Generalizing to Unseen Domains with Wasserstein Distributional Robustness under Limited Source Knowledge
This addresses the problem of building robust models for unseen domains in machine learning, particularly when source data is scarce, representing an incremental improvement with a novel method for a known bottleneck.
The paper tackles domain generalization under limited labeled source data and varying class-specific domain shifts by proposing WDRDG, a framework that uses Wasserstein distributionally robust optimization and test-time adaptation, achieving effective robustness and discriminability on Rotated MNIST, PACS, and VLCS datasets.
Domain generalization aims at learning a universal model that performs well on unseen target domains, incorporating knowledge from multiple source domains. In this research, we consider the scenario where different domain shifts occur among conditional distributions of different classes across domains. When labeled samples in the source domains are limited, existing approaches are not sufficiently robust.
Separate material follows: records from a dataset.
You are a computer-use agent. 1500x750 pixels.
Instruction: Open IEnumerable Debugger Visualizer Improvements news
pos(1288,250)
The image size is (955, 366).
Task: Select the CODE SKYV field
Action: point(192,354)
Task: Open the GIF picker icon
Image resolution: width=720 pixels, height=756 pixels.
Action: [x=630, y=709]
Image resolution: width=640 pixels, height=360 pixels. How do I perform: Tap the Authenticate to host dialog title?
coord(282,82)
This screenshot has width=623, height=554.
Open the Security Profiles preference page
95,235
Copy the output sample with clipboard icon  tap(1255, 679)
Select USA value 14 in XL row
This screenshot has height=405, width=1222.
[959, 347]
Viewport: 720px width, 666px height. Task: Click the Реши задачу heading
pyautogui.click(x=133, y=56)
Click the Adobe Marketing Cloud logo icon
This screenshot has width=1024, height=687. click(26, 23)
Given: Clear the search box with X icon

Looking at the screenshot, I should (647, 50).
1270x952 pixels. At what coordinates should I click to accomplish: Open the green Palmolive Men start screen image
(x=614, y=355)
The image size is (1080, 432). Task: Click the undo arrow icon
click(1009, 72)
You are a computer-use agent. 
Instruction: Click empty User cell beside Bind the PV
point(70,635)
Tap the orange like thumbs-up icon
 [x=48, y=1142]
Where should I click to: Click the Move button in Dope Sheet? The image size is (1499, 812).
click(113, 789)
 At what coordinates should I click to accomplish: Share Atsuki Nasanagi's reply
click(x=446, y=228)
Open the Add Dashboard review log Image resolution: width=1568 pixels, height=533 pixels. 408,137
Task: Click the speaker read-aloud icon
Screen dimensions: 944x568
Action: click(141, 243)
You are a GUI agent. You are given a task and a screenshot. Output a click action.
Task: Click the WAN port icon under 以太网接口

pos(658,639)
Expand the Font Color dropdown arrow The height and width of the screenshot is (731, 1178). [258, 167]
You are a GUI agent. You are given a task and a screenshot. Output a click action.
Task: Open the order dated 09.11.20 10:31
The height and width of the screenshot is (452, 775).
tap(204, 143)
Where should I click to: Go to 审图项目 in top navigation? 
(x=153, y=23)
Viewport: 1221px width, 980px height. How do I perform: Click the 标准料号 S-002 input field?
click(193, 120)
To address this problem, we propose a novel domain generalization framework called {Wasserstein Distributionally Robust Domain Generalization} (WDRDG), inspired by the concept of distributionally robust optimization. We encourage robustness over conditional distributions within class-specific Wasserstein uncertainty sets and optimize the worst-case performance of a classifier over these uncertainty sets. We further develop a test-time adaptation module leveraging optimal transport to quantify the relationship between the unseen target domain and source domains to make adaptive inference for target data. Experiments on the Rotated MNIST, PACS and the VLCS datasets demonstrate that our method could effectively balance the robustness and discriminability in challenging generalization scenarios.